Anybody who says I can't blame myself can fuck off!  

WildWon1982 34M
625 posts
5/25/2006 5:48 pm

Last Read:
5/27/2006 7:06 am

Anybody who says I can't blame myself can fuck off!


I was supposed to meet someone last weekend. We were both terribly excited. Seeing her was all I looked forward to the whole week. The last words she said to me was that she'd call me when she got back to CT. We never met. And now I know why.

She was in a horrible car accident on the way back for the weekend. According to sleekmako, she called from the road, asking her to check e-mail to find a phone number, cause she didn't have her normal phone. And then it happened. As far as I know, she hasn't woken up yet.

She was coming to see me. It had to be my number she was requesting, cause I e-mailed it to her the week before. She was going to call me cause I had to work Saturday, and she was going to check on me, see if I was out, so we could finally meet.

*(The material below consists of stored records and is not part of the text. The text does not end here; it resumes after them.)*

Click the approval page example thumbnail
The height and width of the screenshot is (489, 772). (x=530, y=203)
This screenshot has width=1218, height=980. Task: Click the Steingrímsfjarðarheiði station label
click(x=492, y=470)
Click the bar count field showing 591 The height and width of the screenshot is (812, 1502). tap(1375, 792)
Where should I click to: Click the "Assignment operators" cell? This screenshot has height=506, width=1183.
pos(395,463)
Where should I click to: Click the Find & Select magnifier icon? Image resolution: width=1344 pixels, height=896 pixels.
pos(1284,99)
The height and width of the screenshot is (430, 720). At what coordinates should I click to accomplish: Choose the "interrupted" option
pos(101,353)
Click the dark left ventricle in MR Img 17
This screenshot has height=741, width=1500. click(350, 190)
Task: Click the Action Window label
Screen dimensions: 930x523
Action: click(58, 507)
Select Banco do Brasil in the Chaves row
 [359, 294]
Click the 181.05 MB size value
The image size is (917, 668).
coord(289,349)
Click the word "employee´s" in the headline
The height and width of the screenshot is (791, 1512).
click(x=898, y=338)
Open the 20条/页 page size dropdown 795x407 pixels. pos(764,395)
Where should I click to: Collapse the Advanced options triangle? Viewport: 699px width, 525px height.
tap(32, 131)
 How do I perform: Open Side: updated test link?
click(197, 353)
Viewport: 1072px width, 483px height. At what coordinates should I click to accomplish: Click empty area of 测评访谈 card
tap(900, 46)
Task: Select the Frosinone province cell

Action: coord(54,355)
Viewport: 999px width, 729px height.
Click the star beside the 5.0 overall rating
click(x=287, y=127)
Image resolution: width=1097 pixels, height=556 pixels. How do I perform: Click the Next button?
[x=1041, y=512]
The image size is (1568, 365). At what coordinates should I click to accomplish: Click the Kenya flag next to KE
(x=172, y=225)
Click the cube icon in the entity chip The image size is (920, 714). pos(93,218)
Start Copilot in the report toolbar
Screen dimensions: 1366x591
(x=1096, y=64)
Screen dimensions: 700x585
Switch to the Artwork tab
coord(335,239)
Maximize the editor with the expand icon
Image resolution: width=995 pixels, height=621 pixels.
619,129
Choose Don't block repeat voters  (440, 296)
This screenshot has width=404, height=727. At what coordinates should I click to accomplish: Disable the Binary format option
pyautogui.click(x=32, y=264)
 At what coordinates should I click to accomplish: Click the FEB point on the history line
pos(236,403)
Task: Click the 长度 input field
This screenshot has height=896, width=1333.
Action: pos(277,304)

When she didn't make it back, I had a weird feeling. Maybe she was held up, maybe she stood me up. After Monday, I got worried. No call, no e-mail, not even an update to her blog. Today, I see a comment on her blog asking for prayers. I follow the link to mako's blog, and I confirm my worst fears.

Maybe I don't have the right to beat myself up over this. After all, we've still never met. But anyone who knows me outside this blog knows how I feel about her, how at the last M&G all I cared about was the fact that she couldn't make it, how happy I've been lately at the prospect of finally seeing her, and now this has happened. And it happened in her efforts to see me. If it weren't for me, for this glorious weekend we were going to have, perhaps none of this would have happened, and she'd be okay.

If there's a just and loving God up there, bring her back, make her well.

LilSquirt_4mfm 67M/67F
3394 posts
5/25/2006 7:34 pm


when i was 5, i threw a ball which went into a street ...... the boy who had minutes before given me a little kiss, my first of course, and told me i was his girl friend, .... ran into the street after the ball i threw ... and was killed instantly.

for decades i felt responsible ..... allowing this guilt to keep me from loving anyone ... from having a day without guilt

only now, decades later am i finally realizing that, while i threw the ball accidently onto the streeet ... i didnt "kill him" ... only now can i say that ... i always said ... "i killed that boy"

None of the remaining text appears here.